#### [Action item]
What lines in the records include the string "will"? Return each one.
^^^^^^^^
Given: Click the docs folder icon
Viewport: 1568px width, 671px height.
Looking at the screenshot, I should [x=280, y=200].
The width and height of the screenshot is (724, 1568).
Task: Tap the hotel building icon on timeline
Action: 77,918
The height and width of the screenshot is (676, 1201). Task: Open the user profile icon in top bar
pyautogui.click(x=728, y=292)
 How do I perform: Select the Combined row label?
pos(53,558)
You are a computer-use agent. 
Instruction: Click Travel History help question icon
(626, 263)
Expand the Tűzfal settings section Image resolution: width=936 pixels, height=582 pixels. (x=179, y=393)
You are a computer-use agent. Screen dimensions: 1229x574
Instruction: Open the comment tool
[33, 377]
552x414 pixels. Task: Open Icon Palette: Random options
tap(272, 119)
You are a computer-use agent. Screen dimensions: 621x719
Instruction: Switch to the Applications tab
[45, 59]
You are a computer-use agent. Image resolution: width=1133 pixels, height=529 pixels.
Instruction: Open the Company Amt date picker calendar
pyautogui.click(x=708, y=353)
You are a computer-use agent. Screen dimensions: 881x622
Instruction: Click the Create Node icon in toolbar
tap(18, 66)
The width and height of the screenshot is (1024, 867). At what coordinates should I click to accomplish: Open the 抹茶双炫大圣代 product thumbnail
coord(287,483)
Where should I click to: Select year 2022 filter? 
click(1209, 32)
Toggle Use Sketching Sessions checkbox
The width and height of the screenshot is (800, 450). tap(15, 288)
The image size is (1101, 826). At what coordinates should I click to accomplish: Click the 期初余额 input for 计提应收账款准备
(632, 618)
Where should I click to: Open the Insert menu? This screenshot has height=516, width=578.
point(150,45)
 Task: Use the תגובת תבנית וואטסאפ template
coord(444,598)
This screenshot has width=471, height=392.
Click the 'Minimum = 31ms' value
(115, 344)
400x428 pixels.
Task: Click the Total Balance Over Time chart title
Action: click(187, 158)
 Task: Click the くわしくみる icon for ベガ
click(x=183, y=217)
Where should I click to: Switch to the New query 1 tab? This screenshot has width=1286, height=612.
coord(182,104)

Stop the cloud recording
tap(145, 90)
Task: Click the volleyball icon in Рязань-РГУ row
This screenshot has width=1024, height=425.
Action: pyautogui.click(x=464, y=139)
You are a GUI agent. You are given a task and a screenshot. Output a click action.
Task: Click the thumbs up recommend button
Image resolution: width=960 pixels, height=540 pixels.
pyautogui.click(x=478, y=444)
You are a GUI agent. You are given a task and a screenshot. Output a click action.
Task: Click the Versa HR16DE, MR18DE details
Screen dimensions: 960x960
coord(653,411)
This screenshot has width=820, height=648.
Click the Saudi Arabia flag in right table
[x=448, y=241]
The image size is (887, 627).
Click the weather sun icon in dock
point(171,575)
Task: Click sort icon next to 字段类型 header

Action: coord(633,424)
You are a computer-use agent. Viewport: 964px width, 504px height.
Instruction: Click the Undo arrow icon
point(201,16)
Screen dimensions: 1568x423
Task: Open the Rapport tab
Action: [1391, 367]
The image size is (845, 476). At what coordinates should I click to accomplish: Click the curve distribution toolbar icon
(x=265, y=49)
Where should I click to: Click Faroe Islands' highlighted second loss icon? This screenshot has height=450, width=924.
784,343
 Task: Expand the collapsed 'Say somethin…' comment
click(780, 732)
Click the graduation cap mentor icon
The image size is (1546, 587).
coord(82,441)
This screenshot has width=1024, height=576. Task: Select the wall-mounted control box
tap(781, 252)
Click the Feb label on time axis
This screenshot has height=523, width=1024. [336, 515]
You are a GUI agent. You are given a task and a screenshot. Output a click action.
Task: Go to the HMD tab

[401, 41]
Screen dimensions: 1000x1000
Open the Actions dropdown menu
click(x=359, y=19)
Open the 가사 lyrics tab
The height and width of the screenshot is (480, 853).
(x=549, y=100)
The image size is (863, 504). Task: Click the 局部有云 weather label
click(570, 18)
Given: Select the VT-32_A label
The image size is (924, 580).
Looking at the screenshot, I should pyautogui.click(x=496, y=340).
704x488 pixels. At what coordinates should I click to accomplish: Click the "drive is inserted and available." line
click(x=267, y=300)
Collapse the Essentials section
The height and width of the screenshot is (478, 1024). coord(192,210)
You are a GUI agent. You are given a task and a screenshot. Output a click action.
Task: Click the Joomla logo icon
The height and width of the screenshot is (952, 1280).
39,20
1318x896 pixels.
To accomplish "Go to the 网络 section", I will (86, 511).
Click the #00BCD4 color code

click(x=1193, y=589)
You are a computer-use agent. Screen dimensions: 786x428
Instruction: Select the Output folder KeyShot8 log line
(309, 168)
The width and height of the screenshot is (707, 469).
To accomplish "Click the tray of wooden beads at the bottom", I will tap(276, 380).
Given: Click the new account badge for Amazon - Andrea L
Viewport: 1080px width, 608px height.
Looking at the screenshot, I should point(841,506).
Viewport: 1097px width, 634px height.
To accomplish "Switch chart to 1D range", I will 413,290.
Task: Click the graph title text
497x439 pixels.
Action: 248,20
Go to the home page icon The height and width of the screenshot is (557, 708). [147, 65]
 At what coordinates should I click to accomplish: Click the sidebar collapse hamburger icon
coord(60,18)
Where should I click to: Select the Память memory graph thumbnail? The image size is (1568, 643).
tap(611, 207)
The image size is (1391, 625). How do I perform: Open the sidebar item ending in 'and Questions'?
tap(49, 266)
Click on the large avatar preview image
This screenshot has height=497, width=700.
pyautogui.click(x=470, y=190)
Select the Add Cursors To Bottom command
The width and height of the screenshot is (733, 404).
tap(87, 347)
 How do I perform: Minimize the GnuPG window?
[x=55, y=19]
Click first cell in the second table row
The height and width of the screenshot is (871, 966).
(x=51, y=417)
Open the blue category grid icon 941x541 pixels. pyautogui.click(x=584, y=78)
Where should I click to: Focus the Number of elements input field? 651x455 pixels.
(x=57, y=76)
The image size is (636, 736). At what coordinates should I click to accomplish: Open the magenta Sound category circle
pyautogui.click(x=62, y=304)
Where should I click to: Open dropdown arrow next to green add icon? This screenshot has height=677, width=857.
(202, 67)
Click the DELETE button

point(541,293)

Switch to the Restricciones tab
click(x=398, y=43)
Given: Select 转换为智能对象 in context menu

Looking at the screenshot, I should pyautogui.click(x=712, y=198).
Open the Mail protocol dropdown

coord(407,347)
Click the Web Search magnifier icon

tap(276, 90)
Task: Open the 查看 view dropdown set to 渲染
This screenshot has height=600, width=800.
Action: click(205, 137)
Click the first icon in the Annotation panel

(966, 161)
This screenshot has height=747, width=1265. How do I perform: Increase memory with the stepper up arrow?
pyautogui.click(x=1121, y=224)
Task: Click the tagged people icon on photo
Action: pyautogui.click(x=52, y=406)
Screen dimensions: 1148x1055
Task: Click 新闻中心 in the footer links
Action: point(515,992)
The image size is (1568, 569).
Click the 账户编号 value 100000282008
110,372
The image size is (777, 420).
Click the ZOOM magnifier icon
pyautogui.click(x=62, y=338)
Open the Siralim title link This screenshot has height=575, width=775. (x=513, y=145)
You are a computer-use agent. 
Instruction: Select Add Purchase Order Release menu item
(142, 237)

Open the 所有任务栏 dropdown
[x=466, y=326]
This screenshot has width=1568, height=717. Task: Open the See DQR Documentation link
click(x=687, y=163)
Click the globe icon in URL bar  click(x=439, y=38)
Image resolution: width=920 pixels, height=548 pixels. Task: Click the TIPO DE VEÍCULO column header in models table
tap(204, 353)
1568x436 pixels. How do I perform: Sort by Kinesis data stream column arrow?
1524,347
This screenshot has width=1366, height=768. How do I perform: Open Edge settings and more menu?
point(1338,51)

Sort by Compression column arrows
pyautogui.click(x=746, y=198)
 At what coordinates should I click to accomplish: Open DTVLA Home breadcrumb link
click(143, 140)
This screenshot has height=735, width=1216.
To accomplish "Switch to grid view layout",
^^^^^^^^
#### [Exercise solution]
To accomplish "Go to the 网络 section", I will (86, 511).
To accomplish "Click the tray of wooden beads at the bottom", I will tap(276, 380).
To accomplish "Switch chart to 1D range", I will 413,290.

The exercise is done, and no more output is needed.